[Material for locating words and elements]
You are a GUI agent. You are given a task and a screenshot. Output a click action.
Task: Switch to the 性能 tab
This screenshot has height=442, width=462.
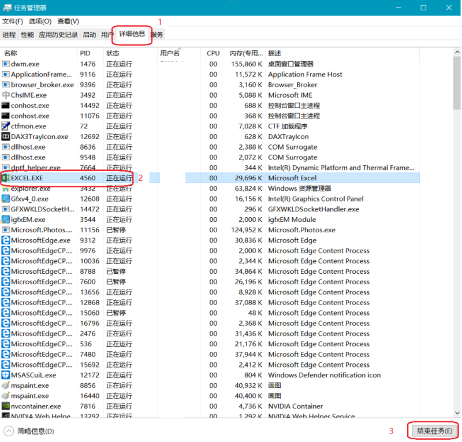click(x=27, y=35)
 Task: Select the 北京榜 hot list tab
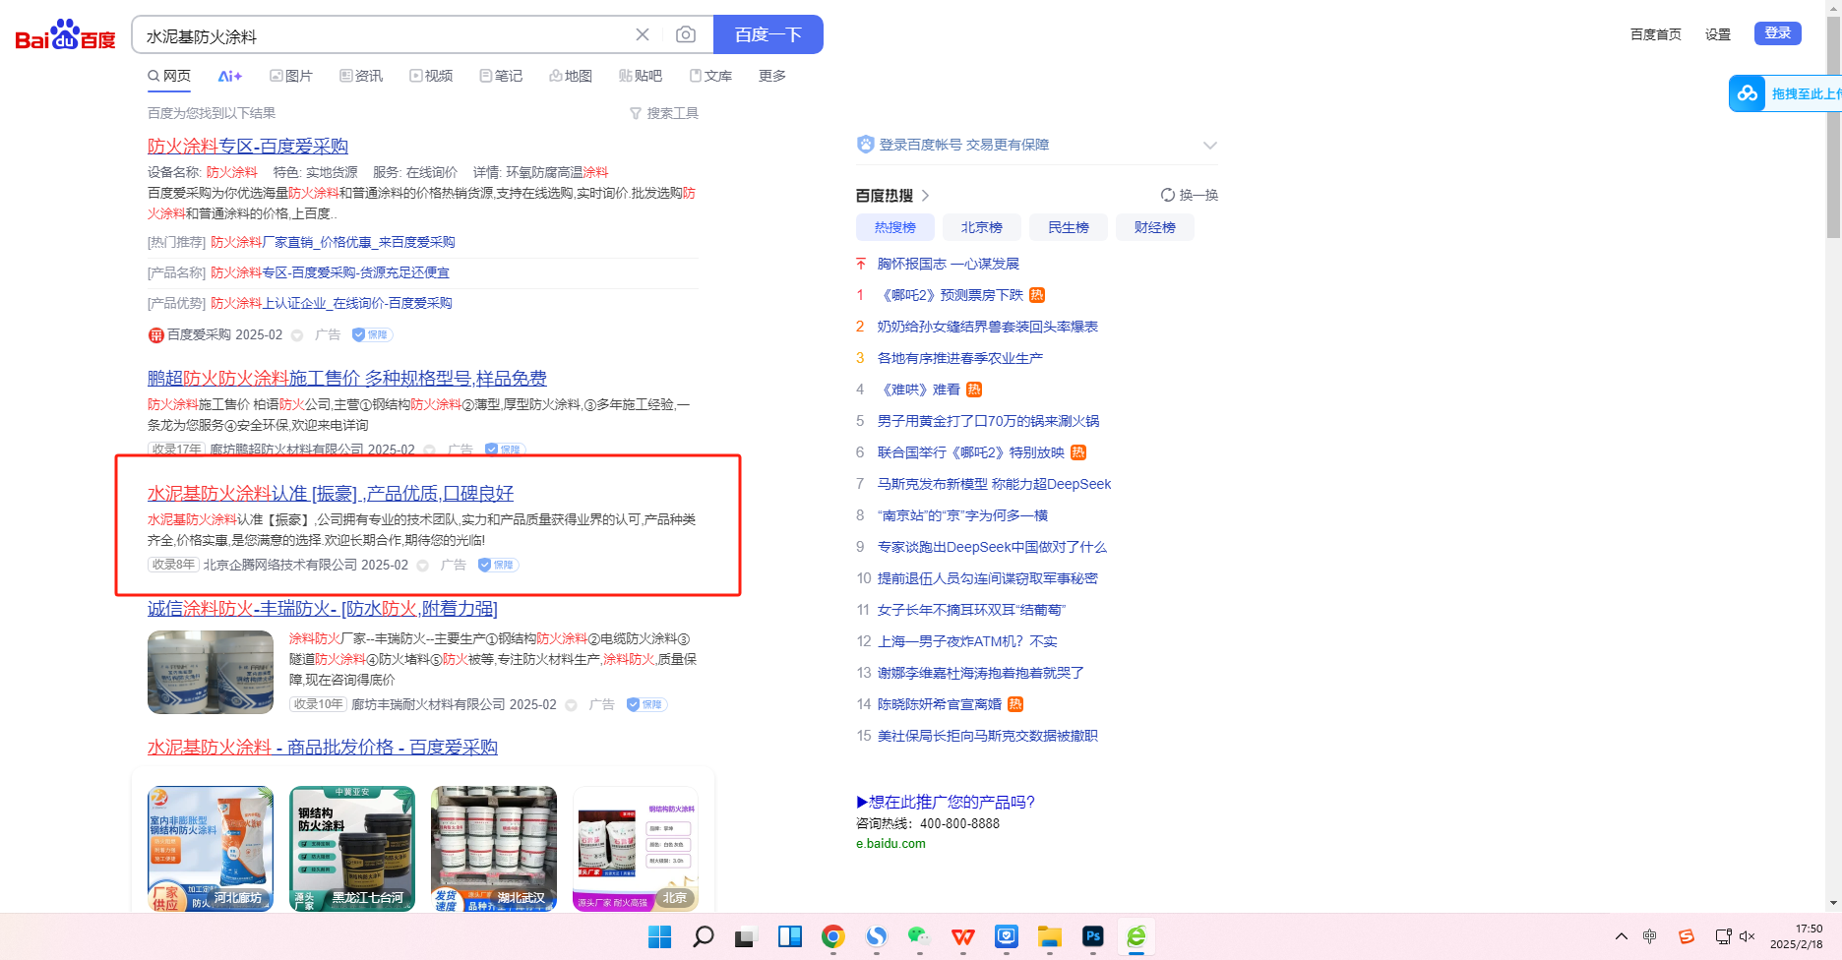point(981,227)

The request
In the material above, replace "screenshot" with "image" everywhere it appears and write the lines out again with nothing else changed. Leave out the pictures.

Written answer
You are a GUI agent. You are given a task and a image. Output a click action.
Task: Switch to the 性能 tab
This image has height=442, width=462.
click(x=27, y=35)
 Task: Select the 北京榜 hot list tab
point(981,227)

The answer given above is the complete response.